Microcirculatory dysfunction plays a crucial role in the pathophysiology of HF, contributing to impaired perfusion, endothelial dysfunction, and progressive myocardial damage. Different HF phenotypes exhibit distinct microvascular alterations, necessitating phenotype-specific therapeutic approaches. While guideline-directed medical therapy (GDMT) improves cardiac function, its direct impact on microcirculation remains an evolving field of research. Emerging biomarkers, personalized treatment strategies, and novel vascular-targeted interventions hold promise for optimizing HF management.
Integrating microcirculatory assessment into routine HF care can provide valuable insights into disease progression and treatment response. Biomarkers of endothelial function, advanced imaging techniques, and functional assessments of capillary perfusion may serve as crucial tools for risk stratification and therapy optimization. Understanding microvascular dynamics could enhance therapeutic decision-making, particularly in HFpEF and HFmrEF, where conventional treatment strategies remain less defined.
Given the pathophysiological heterogeneity of HF, a one-size-fits-all approach may not be sufficient. Future HF treatment paradigms should incorporate microvascular considerations, tailoring interventions based on endothelial function, inflammatory status, and capillary integrity.
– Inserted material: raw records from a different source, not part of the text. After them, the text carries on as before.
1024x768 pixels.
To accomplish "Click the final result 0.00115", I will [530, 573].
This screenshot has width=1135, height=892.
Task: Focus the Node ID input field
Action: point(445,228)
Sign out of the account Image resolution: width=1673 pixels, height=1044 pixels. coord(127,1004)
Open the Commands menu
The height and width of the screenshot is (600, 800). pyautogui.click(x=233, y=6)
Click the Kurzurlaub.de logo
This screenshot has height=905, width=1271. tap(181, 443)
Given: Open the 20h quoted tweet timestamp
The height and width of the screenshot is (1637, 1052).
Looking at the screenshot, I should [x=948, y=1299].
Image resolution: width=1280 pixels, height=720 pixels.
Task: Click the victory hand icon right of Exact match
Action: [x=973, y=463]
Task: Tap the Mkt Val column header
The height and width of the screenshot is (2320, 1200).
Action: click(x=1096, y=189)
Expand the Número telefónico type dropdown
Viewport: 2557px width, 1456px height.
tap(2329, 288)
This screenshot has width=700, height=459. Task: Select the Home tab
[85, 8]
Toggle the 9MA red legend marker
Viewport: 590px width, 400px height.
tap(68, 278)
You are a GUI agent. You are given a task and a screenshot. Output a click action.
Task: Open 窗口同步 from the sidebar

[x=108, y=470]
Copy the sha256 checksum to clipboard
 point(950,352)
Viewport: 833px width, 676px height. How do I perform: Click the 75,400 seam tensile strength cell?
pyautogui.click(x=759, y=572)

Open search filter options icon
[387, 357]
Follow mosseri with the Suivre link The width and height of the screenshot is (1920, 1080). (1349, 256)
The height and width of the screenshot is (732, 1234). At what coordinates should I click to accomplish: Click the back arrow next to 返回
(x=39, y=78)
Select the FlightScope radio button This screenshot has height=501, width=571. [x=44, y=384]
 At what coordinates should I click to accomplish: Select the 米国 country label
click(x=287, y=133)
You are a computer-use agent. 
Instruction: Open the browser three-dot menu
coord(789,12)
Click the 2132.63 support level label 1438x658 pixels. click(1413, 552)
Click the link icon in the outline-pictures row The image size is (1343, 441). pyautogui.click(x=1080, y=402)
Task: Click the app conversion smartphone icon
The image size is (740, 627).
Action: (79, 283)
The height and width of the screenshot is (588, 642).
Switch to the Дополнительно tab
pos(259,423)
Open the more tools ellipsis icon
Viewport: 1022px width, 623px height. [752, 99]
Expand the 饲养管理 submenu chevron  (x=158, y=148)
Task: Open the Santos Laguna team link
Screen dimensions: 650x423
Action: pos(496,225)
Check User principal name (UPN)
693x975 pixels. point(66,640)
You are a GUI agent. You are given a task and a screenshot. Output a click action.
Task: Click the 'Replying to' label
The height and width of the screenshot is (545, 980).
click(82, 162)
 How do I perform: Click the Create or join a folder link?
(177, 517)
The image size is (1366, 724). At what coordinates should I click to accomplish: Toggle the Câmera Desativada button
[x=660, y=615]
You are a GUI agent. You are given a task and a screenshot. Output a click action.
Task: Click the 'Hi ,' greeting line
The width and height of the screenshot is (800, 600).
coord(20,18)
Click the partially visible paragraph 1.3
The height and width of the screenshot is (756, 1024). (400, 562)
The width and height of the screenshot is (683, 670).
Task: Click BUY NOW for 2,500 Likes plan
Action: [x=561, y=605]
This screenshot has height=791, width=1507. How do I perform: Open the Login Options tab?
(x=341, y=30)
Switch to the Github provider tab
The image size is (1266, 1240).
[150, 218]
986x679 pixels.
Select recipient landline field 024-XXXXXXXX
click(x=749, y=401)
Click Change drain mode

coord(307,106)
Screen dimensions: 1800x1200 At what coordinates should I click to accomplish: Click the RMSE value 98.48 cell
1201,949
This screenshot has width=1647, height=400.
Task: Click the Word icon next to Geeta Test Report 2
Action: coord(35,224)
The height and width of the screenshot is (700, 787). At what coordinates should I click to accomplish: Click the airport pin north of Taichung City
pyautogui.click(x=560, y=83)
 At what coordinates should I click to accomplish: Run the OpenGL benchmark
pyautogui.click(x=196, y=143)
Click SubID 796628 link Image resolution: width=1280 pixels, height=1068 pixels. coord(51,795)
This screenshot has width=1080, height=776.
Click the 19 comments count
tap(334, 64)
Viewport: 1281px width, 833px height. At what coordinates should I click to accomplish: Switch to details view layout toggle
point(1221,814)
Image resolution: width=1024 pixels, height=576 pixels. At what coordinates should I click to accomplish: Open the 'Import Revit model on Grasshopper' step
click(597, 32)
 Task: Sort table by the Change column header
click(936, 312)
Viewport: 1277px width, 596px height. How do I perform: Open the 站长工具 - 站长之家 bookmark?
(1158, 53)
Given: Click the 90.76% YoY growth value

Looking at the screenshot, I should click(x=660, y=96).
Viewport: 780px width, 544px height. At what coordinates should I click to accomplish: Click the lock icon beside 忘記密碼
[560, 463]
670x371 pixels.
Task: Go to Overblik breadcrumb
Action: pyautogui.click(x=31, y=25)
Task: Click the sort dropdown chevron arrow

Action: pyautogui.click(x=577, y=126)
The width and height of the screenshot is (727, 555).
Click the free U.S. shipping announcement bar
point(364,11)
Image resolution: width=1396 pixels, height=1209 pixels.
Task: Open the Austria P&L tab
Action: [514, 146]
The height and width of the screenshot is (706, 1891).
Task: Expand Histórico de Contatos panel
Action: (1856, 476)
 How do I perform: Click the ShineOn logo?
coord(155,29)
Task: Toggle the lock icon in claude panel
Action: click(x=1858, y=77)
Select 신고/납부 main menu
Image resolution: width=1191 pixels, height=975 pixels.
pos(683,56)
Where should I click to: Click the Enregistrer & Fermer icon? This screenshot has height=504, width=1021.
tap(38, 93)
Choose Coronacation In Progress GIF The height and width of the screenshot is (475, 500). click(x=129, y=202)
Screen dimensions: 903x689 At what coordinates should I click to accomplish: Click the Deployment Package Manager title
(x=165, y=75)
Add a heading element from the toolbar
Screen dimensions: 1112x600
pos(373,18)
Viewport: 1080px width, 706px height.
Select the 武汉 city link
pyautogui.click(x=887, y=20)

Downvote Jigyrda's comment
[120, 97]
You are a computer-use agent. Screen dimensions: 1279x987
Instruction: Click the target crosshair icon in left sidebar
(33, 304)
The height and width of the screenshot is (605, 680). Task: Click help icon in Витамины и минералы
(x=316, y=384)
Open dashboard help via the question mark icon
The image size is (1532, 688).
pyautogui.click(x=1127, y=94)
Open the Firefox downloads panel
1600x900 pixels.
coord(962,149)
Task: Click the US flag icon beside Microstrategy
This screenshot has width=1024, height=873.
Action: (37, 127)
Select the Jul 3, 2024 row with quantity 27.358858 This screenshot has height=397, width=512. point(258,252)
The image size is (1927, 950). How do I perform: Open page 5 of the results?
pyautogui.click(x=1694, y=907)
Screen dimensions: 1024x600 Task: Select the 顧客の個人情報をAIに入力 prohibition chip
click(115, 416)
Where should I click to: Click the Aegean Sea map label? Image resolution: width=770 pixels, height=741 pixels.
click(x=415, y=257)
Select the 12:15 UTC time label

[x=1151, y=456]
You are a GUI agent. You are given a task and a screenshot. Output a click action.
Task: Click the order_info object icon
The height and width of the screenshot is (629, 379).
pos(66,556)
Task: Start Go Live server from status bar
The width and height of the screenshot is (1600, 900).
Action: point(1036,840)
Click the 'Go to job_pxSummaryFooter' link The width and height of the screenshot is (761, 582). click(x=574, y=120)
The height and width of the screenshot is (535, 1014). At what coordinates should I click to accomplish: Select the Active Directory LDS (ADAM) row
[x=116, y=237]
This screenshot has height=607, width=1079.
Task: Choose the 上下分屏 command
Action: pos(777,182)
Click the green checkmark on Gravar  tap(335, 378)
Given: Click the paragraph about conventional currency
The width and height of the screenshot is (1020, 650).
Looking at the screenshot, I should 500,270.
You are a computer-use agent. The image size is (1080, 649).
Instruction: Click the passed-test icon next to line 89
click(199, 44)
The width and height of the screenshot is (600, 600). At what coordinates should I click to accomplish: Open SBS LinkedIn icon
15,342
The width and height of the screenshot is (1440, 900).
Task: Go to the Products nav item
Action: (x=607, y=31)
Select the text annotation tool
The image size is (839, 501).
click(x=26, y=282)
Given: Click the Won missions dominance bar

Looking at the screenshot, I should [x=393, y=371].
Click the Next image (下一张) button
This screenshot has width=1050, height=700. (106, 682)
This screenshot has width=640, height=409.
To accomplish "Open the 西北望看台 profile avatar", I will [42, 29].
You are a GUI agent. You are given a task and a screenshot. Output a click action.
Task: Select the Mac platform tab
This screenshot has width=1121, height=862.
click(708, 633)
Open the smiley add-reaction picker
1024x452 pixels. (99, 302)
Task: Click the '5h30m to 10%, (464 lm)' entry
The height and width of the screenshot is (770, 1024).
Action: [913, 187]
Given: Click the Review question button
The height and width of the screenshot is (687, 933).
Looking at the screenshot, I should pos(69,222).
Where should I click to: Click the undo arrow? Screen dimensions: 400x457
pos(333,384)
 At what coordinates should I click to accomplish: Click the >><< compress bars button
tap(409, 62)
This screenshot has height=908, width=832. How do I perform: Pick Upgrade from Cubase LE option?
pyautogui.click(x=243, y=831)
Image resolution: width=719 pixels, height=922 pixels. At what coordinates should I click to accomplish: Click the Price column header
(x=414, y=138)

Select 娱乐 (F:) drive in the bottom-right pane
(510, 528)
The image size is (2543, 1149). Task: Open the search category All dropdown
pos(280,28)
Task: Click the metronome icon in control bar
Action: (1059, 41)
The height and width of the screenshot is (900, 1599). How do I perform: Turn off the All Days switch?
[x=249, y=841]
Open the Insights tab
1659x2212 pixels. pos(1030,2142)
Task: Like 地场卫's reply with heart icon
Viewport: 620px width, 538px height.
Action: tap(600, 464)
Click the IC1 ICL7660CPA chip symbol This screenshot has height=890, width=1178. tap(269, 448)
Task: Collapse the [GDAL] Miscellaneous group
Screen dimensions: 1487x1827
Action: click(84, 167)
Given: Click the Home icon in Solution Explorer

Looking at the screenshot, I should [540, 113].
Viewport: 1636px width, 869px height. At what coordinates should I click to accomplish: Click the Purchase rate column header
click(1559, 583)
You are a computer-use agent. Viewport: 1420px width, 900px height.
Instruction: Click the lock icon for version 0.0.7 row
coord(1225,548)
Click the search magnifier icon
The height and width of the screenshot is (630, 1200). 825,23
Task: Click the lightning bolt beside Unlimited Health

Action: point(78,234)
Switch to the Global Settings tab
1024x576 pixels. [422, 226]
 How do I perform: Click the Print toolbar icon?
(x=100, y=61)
Addressing microcirculatory dysfunction may not only improve cardiac function but also enhance systemic perfusion and overall patient outcomes.
In conclusion, a deeper understanding of microvascular alterations in HF and their modulation by basic therapy can lead to more precise, effective, and patient-centered therapeutic strategies. Ongoing research efforts should focus on refining microcirculatory diagnostics, advancing targeted interventions, and integrating personalized medicine into HF management.